William F. Deeck

LAURENCE DWIGHT SMITH – Follow This Fair Corpse. Mystery House, hardcover, 1941; Mystery Novel of the Month #29, digest-sized paperback, n.d. [1941] as The Case of the Rented Coffin.


   With a publisher, mystery-novel authors, and agents gathered for a weekend, almost anything can happen. It doesn’t help matters that the publisher is a man who doesn’t read books, who takes nude photos of his girlfriends who then often become or are other people’s girlfriends, and who suspects his wife is trying to kill him.

   The publisher invites the writers to his mansion to propose a contest in which each writer will construct a novel from the same first chapter. Acting out the first chapter himself, the publisher apparently goes further than he had planned.

   On the scene is Dick Whelan, M.D., Smith’s series character. He is there at the behest of the police and is taking the place of a pseudonymous mystery writer who is a doctor. Not too demanding a task apparently; as a policeman remarks, “Any ass can fake being a writer.” At the end, Whelan solves a series of murders.

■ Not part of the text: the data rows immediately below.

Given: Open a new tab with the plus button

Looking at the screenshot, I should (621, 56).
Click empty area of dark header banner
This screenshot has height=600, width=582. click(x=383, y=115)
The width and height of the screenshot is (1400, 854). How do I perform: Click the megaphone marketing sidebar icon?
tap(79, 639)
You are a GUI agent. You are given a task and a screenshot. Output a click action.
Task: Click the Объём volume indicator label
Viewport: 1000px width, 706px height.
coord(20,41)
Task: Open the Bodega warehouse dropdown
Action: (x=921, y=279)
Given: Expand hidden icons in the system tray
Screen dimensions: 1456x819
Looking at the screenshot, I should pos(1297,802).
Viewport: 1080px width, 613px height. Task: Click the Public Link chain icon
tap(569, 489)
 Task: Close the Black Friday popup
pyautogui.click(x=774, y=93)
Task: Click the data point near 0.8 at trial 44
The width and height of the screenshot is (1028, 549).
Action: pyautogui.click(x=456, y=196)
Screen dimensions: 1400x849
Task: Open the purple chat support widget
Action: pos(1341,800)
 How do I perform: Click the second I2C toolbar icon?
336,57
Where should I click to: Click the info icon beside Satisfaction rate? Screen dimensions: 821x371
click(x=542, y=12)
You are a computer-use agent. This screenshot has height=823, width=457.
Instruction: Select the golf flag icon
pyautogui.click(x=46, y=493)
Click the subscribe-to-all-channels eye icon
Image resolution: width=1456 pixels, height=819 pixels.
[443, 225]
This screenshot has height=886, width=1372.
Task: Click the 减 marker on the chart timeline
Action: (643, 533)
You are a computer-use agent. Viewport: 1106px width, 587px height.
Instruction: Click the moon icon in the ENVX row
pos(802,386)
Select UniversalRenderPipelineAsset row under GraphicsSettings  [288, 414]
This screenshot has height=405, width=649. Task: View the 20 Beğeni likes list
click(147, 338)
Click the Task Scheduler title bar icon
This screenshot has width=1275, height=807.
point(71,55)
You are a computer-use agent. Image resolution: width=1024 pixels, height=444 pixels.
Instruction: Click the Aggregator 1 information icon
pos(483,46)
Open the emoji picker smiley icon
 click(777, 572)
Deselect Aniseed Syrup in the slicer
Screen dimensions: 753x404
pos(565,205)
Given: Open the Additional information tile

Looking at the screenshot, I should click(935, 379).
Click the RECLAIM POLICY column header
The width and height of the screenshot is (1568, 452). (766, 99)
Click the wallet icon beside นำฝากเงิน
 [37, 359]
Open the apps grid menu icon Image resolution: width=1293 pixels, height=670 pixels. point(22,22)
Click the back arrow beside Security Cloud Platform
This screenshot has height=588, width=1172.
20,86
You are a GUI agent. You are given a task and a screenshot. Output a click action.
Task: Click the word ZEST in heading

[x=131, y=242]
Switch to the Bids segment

   This novel was not as enjoyable as I thought it would be from its amusing start; on the other hand, it’s a good mystery. In addition, there are some perhaps moot quotations about publishers — “You can’t leave anything to those damned fools!” — and detective-story writers and their work — “It’s always been a mystery to me why otherwise intelligent people read detective stories. Still, I suppose it’s no worse than going to the movies.”

— From The MYSTERY FANcier, Vol. 13, No. 2, Spring 1991.

Bibliographic Note:   The earlier case solved by Dr. Whelan was The Corpse with the Listening Ear (Mystery House, 1940).